▸ ABOUT THIS TASK
The answer should be each line from the entries below that has the word "marker" in it.

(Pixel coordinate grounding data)
━━━━━━━━━━━━━━━━
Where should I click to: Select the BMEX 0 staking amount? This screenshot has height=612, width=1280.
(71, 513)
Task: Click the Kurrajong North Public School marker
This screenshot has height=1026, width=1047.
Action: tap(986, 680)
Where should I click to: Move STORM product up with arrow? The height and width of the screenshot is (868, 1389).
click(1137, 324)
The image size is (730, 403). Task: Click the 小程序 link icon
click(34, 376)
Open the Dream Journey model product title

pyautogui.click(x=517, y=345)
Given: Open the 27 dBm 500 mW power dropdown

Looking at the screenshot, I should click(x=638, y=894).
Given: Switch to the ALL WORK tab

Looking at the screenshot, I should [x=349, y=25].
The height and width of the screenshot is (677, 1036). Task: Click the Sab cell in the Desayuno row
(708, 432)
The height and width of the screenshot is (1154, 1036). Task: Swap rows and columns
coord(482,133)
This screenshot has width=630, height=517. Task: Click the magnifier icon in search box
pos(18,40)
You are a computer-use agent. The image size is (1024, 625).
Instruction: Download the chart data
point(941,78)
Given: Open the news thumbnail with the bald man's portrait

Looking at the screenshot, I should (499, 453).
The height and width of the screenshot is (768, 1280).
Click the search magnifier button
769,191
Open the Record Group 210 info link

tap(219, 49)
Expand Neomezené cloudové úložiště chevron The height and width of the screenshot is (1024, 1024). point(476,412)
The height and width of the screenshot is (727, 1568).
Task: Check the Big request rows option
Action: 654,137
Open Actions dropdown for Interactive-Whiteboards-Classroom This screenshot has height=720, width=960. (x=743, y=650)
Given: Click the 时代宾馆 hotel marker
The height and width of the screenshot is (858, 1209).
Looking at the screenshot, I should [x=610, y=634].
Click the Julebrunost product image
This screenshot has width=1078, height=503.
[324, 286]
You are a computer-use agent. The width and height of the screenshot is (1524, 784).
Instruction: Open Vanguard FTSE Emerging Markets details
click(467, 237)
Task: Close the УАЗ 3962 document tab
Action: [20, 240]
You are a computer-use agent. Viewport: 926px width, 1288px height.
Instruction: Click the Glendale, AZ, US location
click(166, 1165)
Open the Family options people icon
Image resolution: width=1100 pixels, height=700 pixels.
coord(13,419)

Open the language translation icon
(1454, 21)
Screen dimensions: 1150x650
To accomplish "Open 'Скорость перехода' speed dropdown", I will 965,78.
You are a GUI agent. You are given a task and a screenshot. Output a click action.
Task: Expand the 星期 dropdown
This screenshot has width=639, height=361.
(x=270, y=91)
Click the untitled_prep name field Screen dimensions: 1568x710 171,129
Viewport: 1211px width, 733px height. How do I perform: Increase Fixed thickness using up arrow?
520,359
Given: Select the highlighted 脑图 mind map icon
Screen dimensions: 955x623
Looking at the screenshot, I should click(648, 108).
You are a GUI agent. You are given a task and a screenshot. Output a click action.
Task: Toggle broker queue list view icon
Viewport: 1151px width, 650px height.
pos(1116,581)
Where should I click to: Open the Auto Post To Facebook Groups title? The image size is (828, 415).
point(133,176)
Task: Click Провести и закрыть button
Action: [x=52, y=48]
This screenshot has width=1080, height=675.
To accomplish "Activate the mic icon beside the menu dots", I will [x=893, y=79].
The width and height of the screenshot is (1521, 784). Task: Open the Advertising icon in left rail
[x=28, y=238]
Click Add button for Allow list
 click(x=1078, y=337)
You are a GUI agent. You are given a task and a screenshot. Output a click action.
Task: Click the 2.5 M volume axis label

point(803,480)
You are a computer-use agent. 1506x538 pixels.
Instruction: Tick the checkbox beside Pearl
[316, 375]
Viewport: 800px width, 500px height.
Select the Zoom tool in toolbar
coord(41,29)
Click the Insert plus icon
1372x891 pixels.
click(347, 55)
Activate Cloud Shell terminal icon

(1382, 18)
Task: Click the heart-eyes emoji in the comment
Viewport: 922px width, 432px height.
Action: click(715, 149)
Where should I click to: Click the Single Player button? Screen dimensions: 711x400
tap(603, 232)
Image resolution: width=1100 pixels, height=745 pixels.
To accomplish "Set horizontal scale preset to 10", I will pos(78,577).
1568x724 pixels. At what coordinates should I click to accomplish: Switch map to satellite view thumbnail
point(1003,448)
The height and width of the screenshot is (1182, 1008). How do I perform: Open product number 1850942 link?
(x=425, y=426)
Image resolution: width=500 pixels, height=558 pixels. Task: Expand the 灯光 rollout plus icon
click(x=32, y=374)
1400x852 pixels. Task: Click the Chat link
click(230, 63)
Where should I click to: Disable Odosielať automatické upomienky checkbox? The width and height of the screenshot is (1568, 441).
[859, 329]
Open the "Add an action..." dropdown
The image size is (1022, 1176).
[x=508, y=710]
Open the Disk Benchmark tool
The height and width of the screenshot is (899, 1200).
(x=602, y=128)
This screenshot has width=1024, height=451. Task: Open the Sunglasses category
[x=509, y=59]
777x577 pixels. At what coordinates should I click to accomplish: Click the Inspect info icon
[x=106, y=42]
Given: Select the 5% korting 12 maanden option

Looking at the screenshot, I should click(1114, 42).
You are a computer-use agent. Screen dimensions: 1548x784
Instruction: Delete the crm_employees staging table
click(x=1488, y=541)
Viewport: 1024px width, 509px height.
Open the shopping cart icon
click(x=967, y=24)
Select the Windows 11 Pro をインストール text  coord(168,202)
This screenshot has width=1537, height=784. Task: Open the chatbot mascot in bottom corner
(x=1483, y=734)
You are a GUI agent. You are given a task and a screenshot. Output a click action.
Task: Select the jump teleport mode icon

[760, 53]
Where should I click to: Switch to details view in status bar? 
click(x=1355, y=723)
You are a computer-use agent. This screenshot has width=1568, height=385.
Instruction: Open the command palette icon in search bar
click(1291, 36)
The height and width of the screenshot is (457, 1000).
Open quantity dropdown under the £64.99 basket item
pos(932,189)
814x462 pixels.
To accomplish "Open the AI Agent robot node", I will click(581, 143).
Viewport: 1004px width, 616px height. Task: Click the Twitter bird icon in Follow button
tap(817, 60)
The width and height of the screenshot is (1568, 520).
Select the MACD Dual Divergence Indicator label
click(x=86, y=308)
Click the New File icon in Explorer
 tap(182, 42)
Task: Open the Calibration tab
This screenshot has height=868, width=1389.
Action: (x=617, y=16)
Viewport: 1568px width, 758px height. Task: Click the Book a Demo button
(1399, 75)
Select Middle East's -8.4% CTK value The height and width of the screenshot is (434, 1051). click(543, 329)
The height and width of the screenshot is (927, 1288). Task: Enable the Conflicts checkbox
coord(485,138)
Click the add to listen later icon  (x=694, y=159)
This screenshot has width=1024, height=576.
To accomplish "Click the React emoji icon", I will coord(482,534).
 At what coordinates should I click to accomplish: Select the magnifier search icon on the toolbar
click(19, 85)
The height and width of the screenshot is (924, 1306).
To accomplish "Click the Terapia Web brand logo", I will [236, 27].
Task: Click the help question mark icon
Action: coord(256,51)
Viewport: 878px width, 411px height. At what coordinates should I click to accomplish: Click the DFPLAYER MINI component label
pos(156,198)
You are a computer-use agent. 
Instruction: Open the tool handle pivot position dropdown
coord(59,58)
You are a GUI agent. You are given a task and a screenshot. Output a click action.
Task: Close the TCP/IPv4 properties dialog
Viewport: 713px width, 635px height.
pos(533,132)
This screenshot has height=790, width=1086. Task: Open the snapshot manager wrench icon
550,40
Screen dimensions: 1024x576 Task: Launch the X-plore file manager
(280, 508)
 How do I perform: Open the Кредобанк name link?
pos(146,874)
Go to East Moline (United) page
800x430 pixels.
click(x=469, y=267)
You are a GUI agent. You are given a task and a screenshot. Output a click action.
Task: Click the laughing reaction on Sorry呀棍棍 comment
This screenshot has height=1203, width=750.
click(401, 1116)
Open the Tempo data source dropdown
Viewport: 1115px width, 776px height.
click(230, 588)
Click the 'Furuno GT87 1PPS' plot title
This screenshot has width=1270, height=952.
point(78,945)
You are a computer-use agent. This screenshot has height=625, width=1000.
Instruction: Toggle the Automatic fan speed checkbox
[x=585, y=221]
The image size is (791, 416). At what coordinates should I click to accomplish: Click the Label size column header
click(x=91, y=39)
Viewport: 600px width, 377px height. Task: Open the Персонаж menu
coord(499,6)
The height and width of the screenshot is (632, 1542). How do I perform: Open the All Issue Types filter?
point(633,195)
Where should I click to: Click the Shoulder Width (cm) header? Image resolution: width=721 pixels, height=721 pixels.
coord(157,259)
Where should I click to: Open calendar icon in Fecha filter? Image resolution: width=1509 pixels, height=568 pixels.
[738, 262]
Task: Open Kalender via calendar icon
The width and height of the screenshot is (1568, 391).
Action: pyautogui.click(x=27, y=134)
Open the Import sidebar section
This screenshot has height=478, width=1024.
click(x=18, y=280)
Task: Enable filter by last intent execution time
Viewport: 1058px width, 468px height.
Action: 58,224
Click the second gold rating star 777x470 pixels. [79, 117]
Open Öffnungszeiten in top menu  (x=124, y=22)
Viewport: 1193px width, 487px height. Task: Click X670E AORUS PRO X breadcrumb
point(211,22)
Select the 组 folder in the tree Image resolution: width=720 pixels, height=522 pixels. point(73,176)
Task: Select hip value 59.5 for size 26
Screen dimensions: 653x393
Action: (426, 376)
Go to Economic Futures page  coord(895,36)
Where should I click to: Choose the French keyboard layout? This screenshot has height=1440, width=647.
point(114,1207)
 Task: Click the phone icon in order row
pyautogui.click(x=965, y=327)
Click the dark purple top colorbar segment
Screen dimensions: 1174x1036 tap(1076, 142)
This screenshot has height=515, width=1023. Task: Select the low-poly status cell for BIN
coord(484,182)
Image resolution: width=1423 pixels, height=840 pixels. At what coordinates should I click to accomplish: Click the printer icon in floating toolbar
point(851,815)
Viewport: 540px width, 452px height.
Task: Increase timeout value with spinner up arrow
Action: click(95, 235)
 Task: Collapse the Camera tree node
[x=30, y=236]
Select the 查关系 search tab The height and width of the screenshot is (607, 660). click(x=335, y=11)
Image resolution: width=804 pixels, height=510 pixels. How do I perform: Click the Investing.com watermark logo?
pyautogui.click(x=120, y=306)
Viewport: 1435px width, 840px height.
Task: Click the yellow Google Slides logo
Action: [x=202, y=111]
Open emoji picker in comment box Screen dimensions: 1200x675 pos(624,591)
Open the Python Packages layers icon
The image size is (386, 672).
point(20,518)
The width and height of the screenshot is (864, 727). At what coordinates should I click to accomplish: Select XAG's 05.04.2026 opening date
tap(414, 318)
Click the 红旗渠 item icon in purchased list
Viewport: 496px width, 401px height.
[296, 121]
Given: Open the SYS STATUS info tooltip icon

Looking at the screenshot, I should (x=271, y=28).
━━━━━━━━━━━━━━━━
▸ EXERCISE RESPONSE
Task: Click the Kurrajong North Public School marker
Given: Click the 时代宾馆 hotel marker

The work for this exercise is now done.